The part below that opens with the line containing "You are a computer-use agent. Image" and closes with the line containing "You are a computer-use agent. Screen" should be copied exactly, minus any pictures.

*** Opening of Dataset records ***

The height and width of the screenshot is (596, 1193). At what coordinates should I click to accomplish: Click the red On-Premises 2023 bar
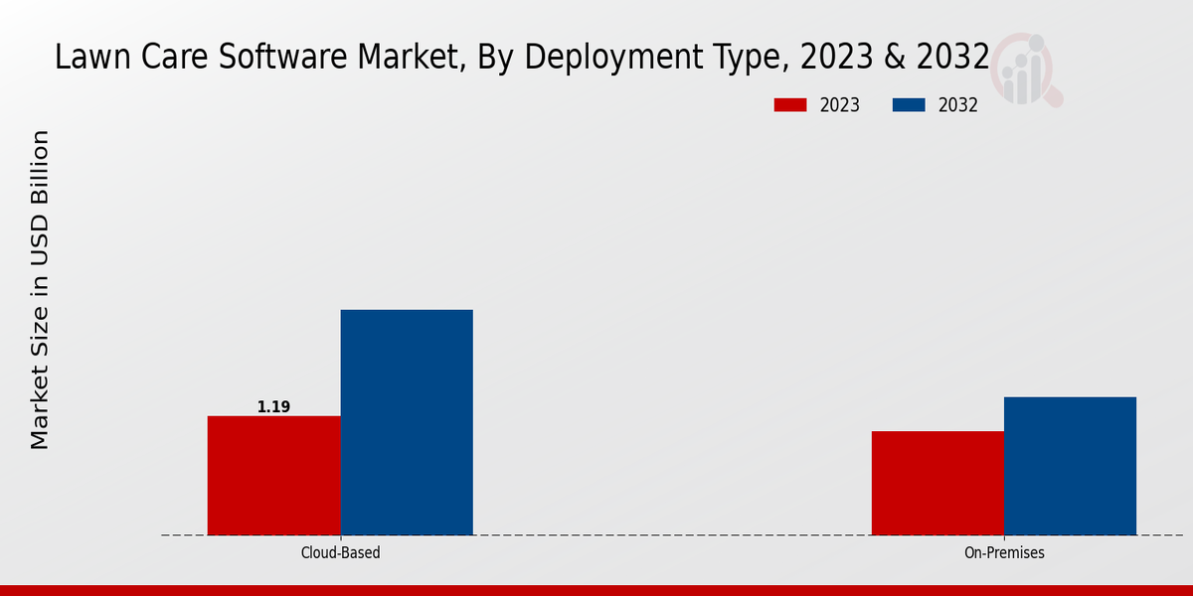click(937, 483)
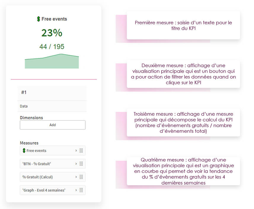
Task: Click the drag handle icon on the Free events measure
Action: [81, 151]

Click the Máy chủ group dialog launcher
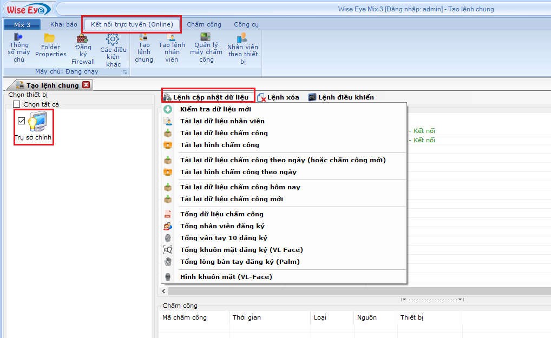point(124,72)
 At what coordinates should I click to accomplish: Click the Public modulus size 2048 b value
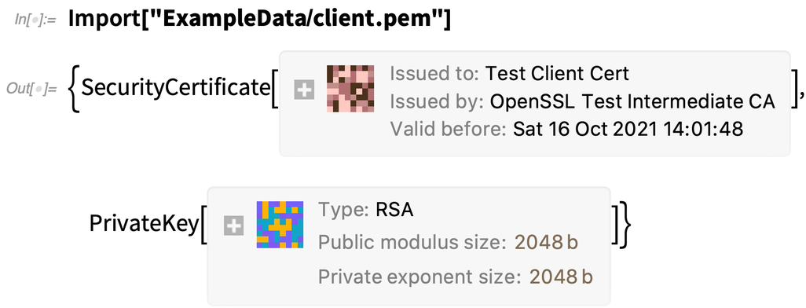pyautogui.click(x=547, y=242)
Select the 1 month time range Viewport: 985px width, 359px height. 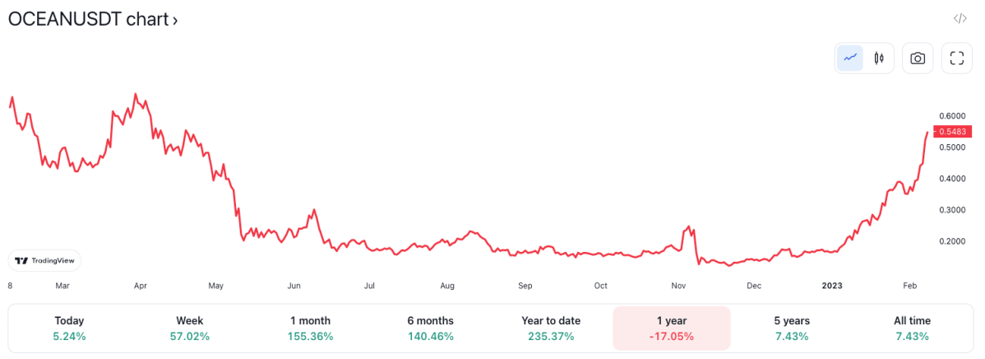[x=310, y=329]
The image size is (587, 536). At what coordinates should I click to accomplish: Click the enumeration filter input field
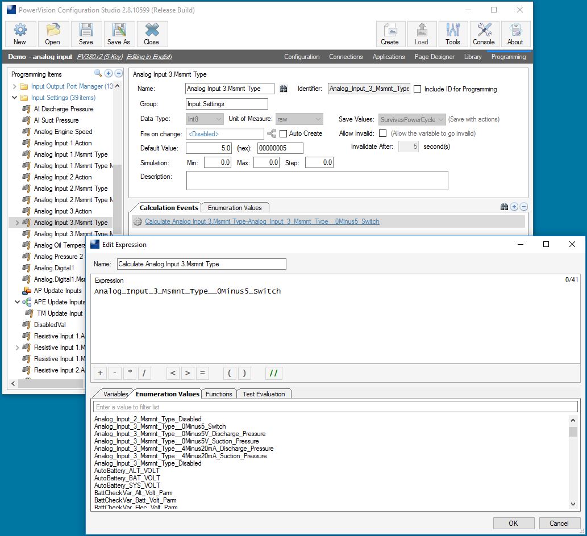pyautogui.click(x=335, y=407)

*** Close of Dataset records ***
*** Opening of Dataset records ***

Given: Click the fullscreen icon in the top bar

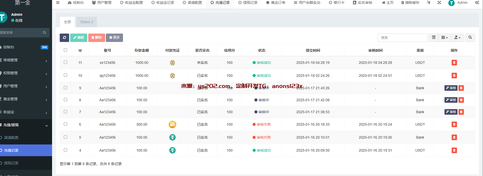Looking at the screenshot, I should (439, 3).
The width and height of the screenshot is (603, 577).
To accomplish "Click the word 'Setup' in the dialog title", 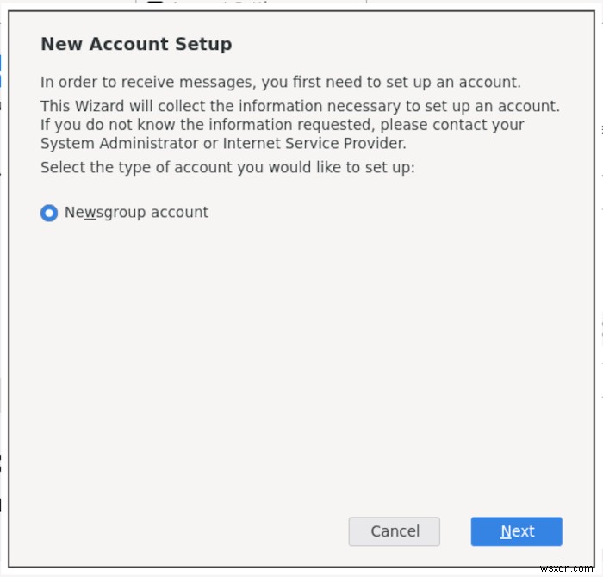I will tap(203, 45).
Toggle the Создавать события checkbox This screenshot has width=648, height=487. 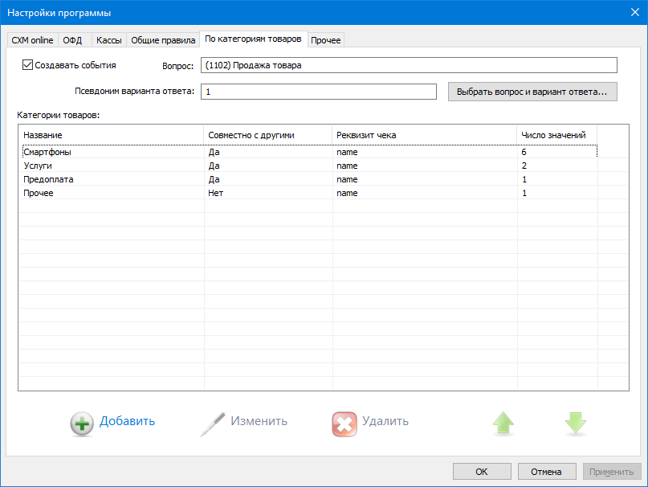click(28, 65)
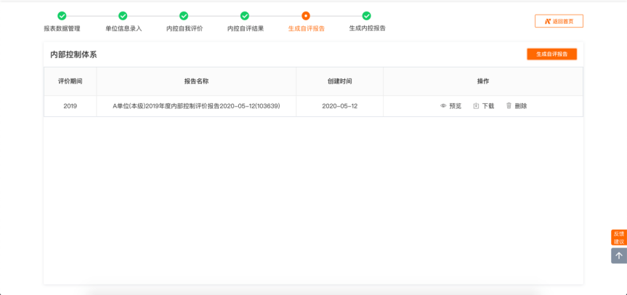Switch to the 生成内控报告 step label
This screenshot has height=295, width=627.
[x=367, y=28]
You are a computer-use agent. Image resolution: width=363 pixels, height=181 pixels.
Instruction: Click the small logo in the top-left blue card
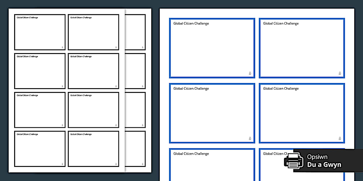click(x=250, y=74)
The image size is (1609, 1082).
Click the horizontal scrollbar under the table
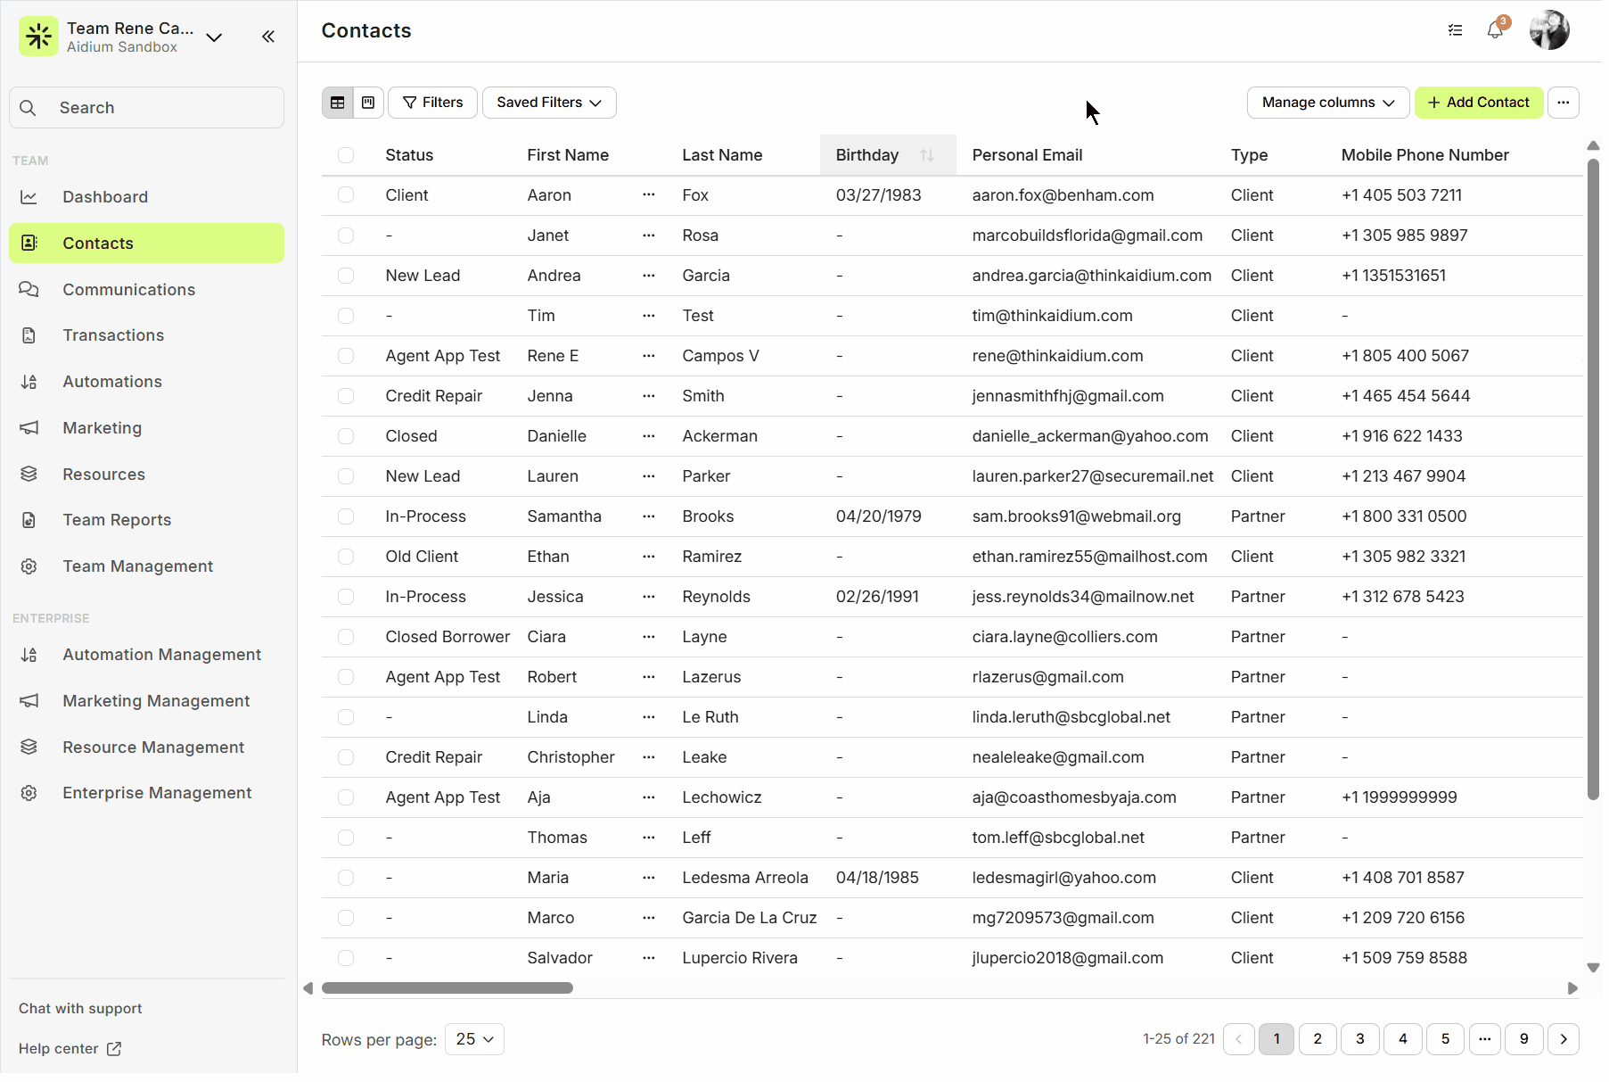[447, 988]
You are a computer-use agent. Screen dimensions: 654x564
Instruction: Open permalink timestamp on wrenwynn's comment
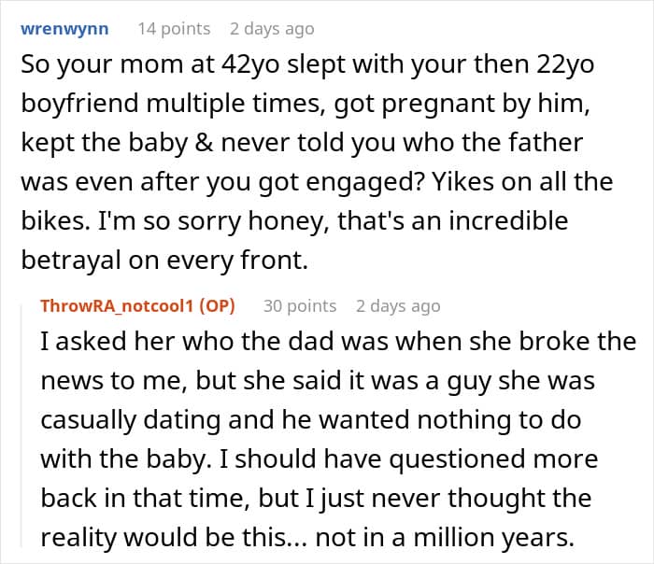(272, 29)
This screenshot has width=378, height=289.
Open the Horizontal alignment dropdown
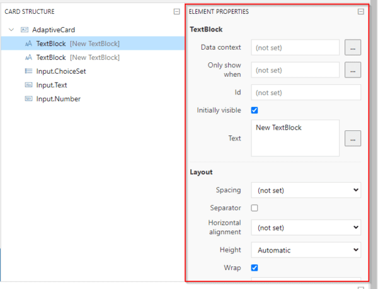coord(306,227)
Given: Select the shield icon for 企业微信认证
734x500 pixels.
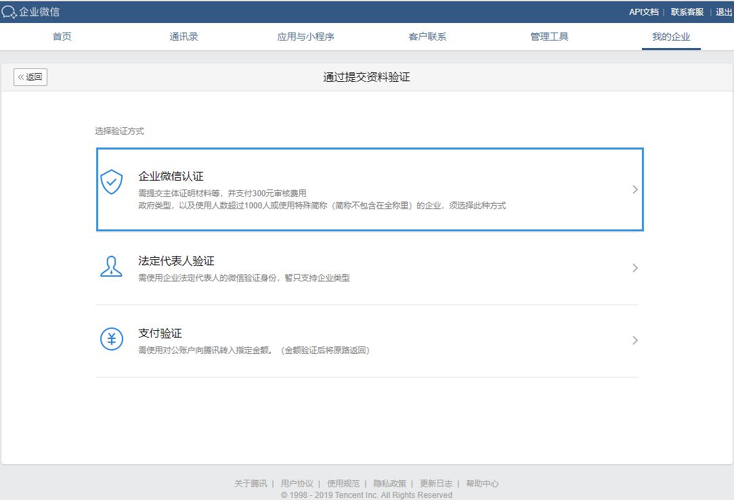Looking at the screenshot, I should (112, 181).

*** Close of Dataset records ***
*** Opening of Dataset records ***

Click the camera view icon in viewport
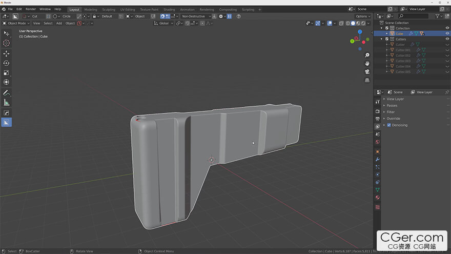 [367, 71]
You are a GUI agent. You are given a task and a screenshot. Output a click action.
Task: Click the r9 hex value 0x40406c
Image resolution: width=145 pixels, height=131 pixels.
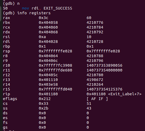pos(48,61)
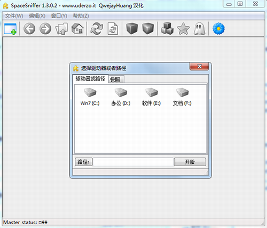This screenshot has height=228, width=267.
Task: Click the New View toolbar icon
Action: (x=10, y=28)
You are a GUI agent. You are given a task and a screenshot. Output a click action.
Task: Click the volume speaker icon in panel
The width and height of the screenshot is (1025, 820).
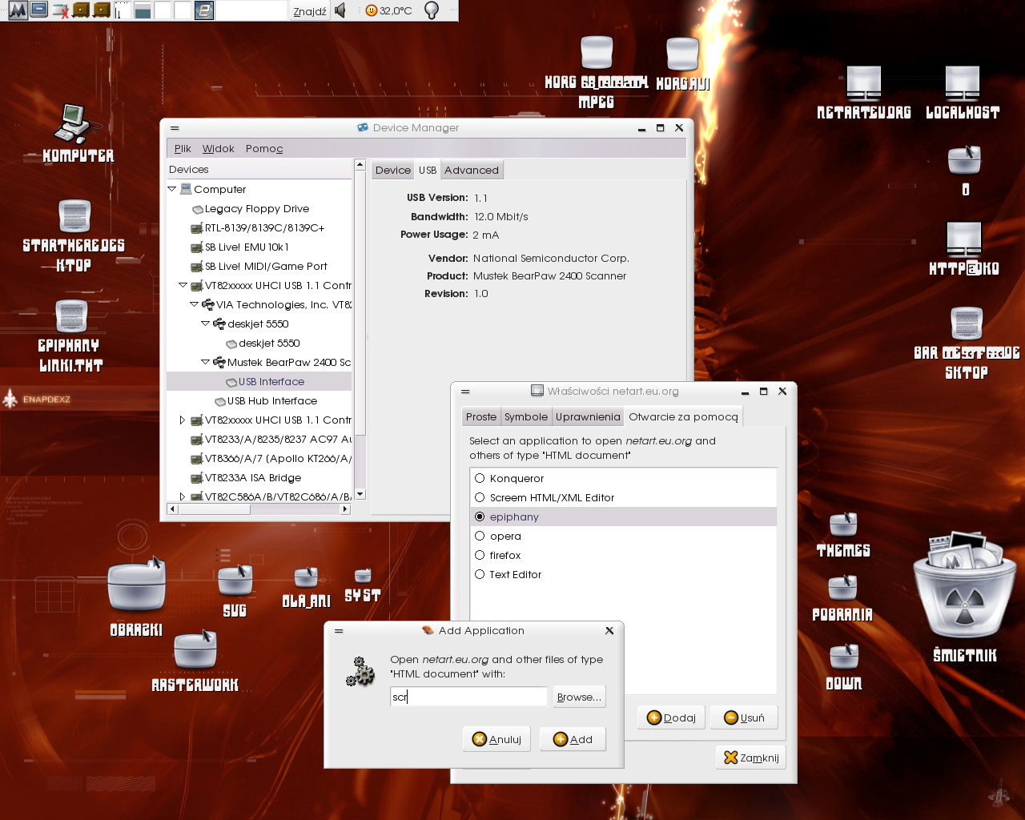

*** Close of Dataset records ***

Response:
You are a computer-use agent. Image resolution: width=363 pixels, height=181 pixels.
Instruction: Click the small logo in the top-left blue card
click(x=250, y=74)
The image size is (1609, 1082).
Click the horizontal scrollbar under the table
[447, 988]
You are a computer-use agent. Screen dimensions: 654x564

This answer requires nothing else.